Truly, it takes a baby- your baby- for you to start feeling shaky about the grantedness you take life for. Right down to your toes.
As people go, I think I am a pretty “faithy” person. I believe in the good over the bad, mostly and I don’t think I stress unnecessarily about bad things happening until…well…until they happen. And even then, my usual first instinct is to find something good that that comes out of it and try to focus on that. Allah ka shukar, we have been blessed and lucky in our beliefs and lives.
Having Naddu has brought on a whole new dimension to life. A scarier place to be- where having faith takes a lot more than it did before- mainly because it is not only about you. It’s about the tiny little person God created for you. Naddu goes pretty much everywhere with us. Friends places, weddings, coffeeshops, drives. Yes, I am of that school of thought. It is remarkable how many people I know have issues with that. “Dont take him everywhere- nazar lagtee hai” “Don’t expose him- nazar laghtee hai” “Aray keep him safe-nazar lagtee hai.” and yes even “Don’t take too many pictures of him- its not good.”

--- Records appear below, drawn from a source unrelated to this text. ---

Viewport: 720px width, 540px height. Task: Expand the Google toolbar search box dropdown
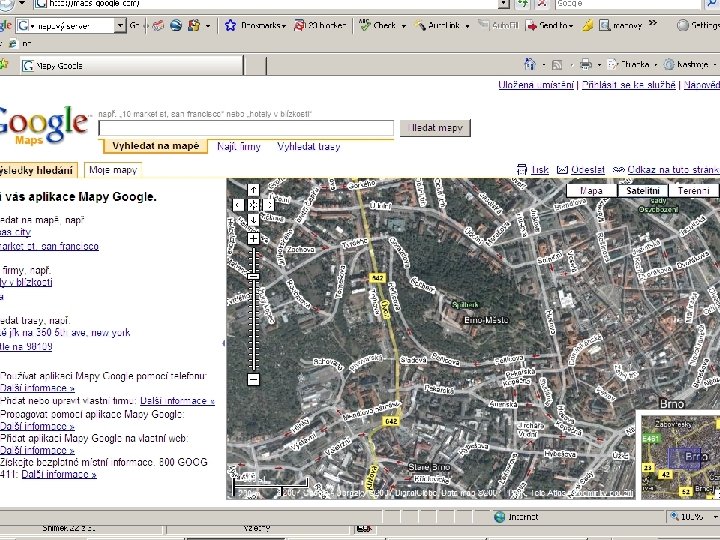tap(120, 26)
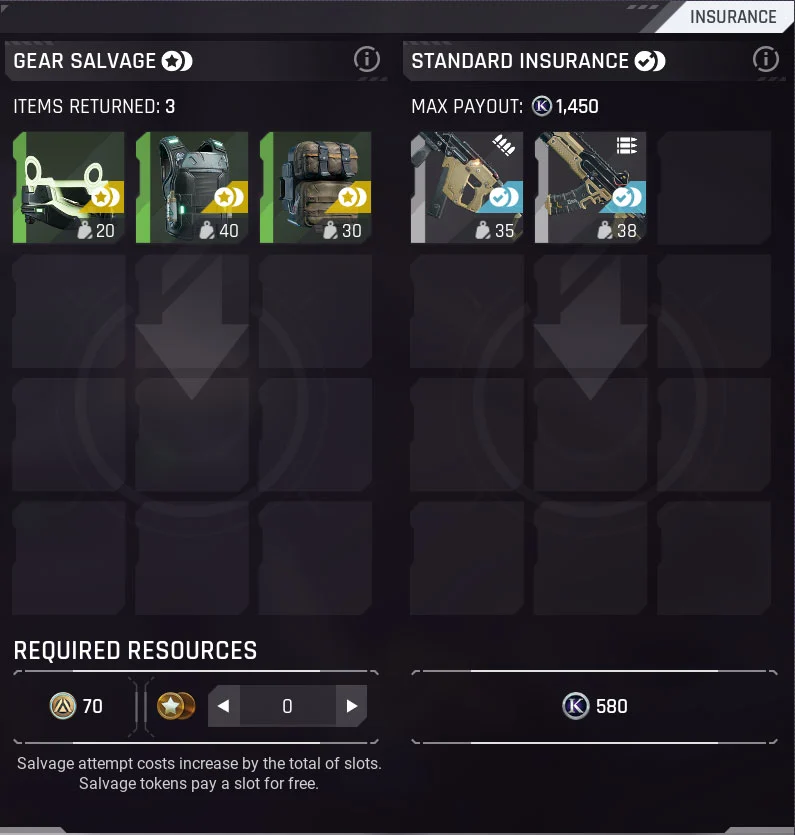Decrease salvage token count with left arrow
This screenshot has width=795, height=835.
click(x=224, y=706)
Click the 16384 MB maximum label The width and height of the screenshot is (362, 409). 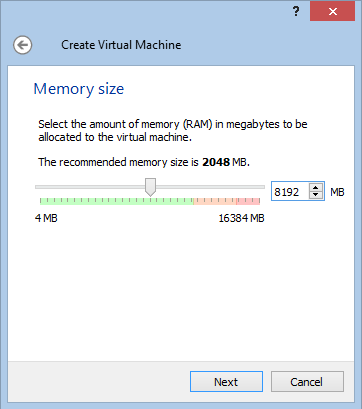[x=241, y=218]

The concept of nazar- or evil eye- is an unusual one. By definition, it is “the belief is that a person – otherwise not malific in any way – can harm you, your children, your livestock, or your fruit trees, by *looking at them* and praising them. The word “evil” is unfortunate in this context because it implies that someone has “cursed” the victim, but such is not the case.” Having a dimply baby (modest mother aren’t I?) means that you get seen- or “eyed”- on the streets, at shops, occasions and more often than not by your own loved ones. I have had many well meaning friends, mothers and elders tell me to “nazar utaro” Naddu when I get home. Some methods require burning of chillies, some breaking of eggs with certain prayers, some visiting some mazars- I could go on.
I have been thinking about this a lot and of course everyone has to reach a conclusion that they are happy with. Mainly ever since Naddu was born, I have read the Ayatul Qursi on and the 4 Quls on him all the time- many times a day and night. That is my real-life version of staying the nazar. I cannot bring myself to do all the other stuff- because for me the power of prayer remains the strongest. Also I figure that nazar aside, I am sure the people who look at him also give their love and prayers right? Surely one cancels out the other?